[RECORDS — start]
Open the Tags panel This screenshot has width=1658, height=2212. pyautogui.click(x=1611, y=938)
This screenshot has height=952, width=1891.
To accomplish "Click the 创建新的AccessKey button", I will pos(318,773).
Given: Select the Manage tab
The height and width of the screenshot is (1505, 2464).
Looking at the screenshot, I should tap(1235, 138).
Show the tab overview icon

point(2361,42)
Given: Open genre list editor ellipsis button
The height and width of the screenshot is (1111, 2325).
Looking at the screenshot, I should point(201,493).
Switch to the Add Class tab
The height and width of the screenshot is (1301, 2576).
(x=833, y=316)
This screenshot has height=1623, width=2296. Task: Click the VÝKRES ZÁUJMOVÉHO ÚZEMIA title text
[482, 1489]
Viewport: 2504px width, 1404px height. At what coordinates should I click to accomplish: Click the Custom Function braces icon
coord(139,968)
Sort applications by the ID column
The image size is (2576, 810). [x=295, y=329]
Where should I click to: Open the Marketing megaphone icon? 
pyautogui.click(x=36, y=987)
[RECORDS — finish]
> **TASK**
If a line in the records above has the word "button", copy it out.

> **RESPONSE TO THE TASK**
To accomplish "Click the 创建新的AccessKey button", I will pos(318,773).
Given: Open genre list editor ellipsis button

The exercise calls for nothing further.